Brasil amplia domínio no mercado chinês de soja e supera EUA

Vendas nacionais crescem 13,7% em junho impulsionadas por safra recorde, enquanto disputas comerciais reduzem espaço do grão americano na Ásia.

A China aumentou a aquisição de soja brasileira e diminuiu a compra do produto originário dos Estados Unidos em junho, consolidando um movimento impulsionado pelas tensões comerciais entre as 2 potências globais.

Dados da Administração Geral das Alfândegas da China revelam que o país asiático importou 12,08 milhões de toneladas do grão brasileiro no 6º mês do ano, representando um aumento de 13,7% em comparação ao mesmo período do ano anterior. Em contrapartida, as compras do produto americano caíram 20,6%, recuando de 1,6 milhão para 1,27 milhão de toneladas.

Ao todo, o mercado chinês importou 13,55 milhões de toneladas de soja em junho, o maior volume histórico para o mês, favorecido pela alta disponibilidade do produto nacional e pela liberação de mercadorias paradas nos portos.

No acumulado do 1º semestre, a vantagem brasileira é ainda mais evidente. Os envios do Brasil subiram 9,1%, atingindo 34,75 milhões de toneladas, enquanto as importações provenientes dos EUA despencaram 42,4%, parando na marca de 9,31 milhões de toneladas.
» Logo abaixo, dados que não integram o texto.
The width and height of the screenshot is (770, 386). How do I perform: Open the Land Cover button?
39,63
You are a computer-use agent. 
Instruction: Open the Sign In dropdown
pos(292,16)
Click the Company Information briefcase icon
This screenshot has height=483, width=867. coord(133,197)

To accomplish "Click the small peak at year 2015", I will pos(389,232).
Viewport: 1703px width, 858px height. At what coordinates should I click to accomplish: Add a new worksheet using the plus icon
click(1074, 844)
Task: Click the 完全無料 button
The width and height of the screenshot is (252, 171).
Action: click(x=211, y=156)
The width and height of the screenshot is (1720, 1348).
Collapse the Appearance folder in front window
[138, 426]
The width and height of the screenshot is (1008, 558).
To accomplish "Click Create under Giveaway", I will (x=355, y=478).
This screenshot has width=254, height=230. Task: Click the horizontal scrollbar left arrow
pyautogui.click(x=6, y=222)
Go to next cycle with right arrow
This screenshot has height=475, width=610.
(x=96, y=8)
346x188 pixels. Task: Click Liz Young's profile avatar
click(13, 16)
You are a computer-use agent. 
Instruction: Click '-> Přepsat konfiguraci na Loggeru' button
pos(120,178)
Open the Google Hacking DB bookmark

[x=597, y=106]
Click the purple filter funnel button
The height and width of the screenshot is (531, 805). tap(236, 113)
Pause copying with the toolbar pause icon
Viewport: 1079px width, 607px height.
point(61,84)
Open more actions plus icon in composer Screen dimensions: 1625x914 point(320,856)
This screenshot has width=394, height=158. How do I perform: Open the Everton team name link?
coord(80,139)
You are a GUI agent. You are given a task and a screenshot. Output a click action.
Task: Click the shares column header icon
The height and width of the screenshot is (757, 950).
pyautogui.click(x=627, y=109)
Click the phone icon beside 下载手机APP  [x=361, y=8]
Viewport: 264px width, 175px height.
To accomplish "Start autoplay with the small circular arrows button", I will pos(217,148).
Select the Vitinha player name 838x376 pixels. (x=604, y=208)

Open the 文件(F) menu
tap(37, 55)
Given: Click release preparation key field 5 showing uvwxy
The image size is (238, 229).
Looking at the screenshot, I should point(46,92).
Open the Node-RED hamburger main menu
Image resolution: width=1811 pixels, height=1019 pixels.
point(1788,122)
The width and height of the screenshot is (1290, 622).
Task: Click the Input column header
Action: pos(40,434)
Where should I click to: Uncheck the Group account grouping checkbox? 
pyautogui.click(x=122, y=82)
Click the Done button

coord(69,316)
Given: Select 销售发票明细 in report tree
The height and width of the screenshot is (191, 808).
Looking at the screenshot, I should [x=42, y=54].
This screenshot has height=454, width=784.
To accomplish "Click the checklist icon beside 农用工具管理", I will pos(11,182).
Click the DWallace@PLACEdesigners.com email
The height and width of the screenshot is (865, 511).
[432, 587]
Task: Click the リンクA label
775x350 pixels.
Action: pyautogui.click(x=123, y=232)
A retração americana é um reflexo das disputas tarifárias prolongadas entre Washington e Pequim, que levaram os importadores chineses a postergarem suas compras.

Apesar de uma reunião entre os presidentes Donald Trump e Xi Jinping em maio ter retomado as aquisições e mantido o acordo chinês de importar anualmente pelo menos 25 milhões de toneladas dos EUA até 2028, a soja do Brasil continua liderando o mercado graças à colheita recorde e aos preços competitivos.

Contudo, o sucesso do agronegócio não anula os prejuízos de outros setores afetados pelo recente aumento de tarifas dos EUA sobre produtos brasileiros. A pauta de exportação do Brasil para a China é altamente concentrada, com soja, petróleo bruto, minério de ferro e carnes compondo cerca de 90% das vendas.

Assim, as indústrias nacionais que exportam bens manufaturados para o mercado americano encontram dificuldades para realocar suas vendas para o país asiático, que prioriza a compra de matérias-primas e impõe fortes barreiras comerciais aos produtos industrializados estrangeiros, além de possuir grande concorrência local.